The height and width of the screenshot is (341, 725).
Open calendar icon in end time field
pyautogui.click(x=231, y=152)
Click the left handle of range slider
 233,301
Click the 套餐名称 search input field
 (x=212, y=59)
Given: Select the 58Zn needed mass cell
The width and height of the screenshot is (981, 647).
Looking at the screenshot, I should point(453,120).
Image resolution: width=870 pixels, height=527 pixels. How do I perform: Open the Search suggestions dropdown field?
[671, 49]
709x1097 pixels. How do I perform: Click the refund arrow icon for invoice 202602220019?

++++++

◆ Instructions for the task ◆
Copy out each line of the records above that contains the word "Open". Letter case must match.

◆ Finished answer ◆
Open calendar icon in end time field
Image resolution: width=870 pixels, height=527 pixels. How do I perform: Open the Search suggestions dropdown field?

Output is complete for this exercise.